Begitu mengakarnya korupsi sampai membentuk struktur kejahatan, yaitu ”faktor negatif yang terpatri dalam berbagai institusi masyarakat yang bekerja melawan kesejahteraan bersama” (B Sesboüé, 1988:27). Bahkan, karena sistematis, korupsi sudah seperti mafia. Munculnya organisasi model mafia menunjukkan gejala krisis institusional negara di mana ketidak adilan lebih dominan daripada keadilan; korupsi merajalela sampai mengaburkan batas antara yang boleh dan dilarang, yang legal dan ilegal, pelanggaran dan norma (L Ayissi, 2008:58). Jadi, korupsi telah menjadi kejahatan yang amat mengakar dan habitus buruk bangsa.
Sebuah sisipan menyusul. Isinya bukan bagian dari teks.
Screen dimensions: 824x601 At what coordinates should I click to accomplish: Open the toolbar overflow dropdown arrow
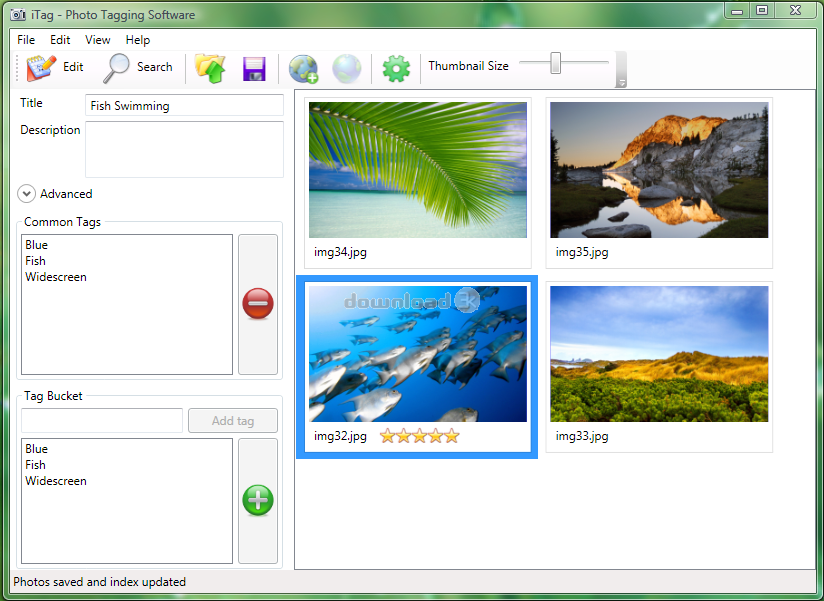click(621, 82)
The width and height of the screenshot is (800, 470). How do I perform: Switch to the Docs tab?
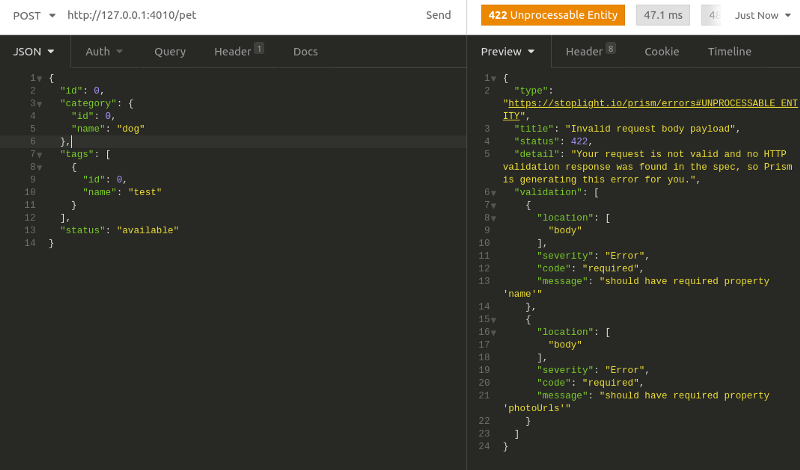pos(305,51)
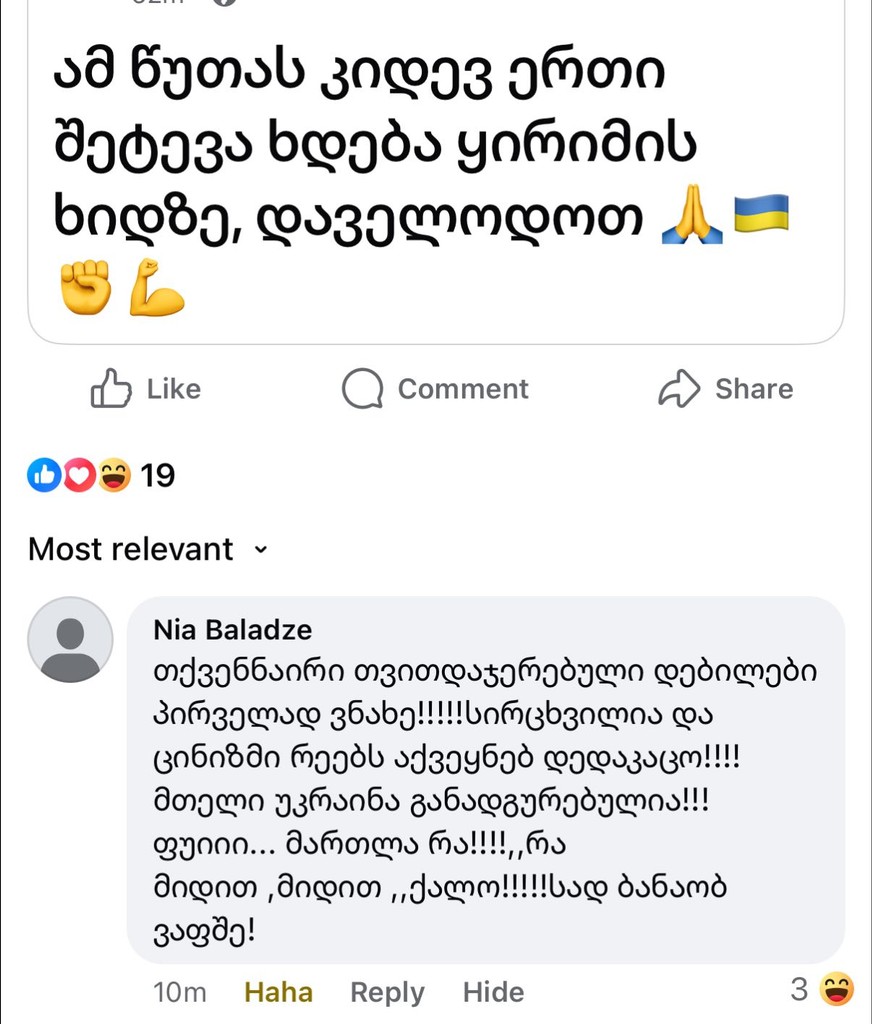Click the 10m comment timestamp
The image size is (872, 1024).
coord(180,992)
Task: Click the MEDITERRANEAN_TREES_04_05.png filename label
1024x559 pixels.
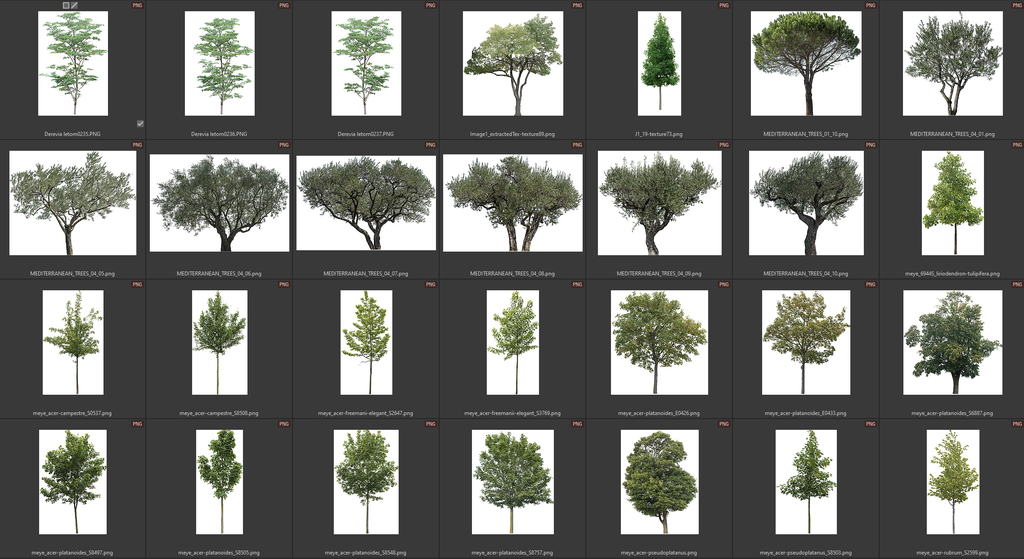Action: pyautogui.click(x=73, y=273)
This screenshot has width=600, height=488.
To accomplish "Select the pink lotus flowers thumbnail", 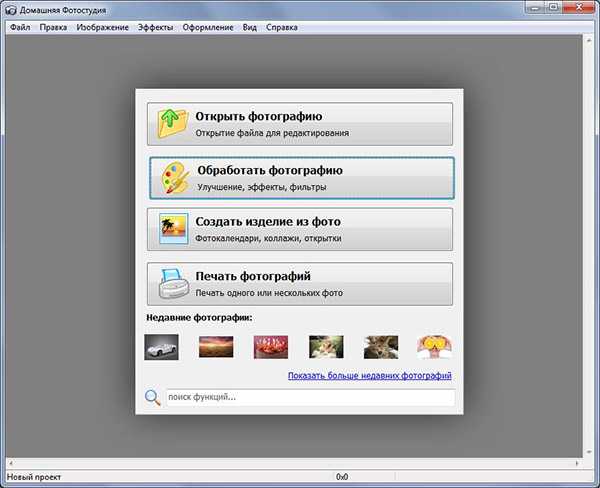I will pyautogui.click(x=271, y=346).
Seandainya kita sendiri bisa menyadari hal itu, maka besar untuk jadi orang yang bersih dan anti korupsi dari sekarang, dan kesadaran dari individu sangatlah penting, jangan berfikir yang pragmatis jika ingin jadi kaya dan sukses, tapi belajarlah dari kesulitan dan ketiadaan yang menjadi ada. Sehingga kita akan terhindar dari perbuatan korupsi dan mengambil hak orang. Apa lagi kita tahu mana yang manfaat dan mana yang tidak, mana yang baik dan yang buruk. Jadi sangat lah tidak pantas jika kita akhirnya melakukan hal yang kita tahu tidak boleh, tapi malah melakukannya. Apa lagi fakultas dakwah yang identik dengan amar ma’ruf nahi mungkar. Jadi tugas kita salah satunya adalah memberantas korupsi, jika belum bisa dalam lingkup yang besar setidaknya kita mulai dari yang kecil, minimal dari kita sendiri.

By: Khorisah

Missi Magazine is powered by FREEmium Theme.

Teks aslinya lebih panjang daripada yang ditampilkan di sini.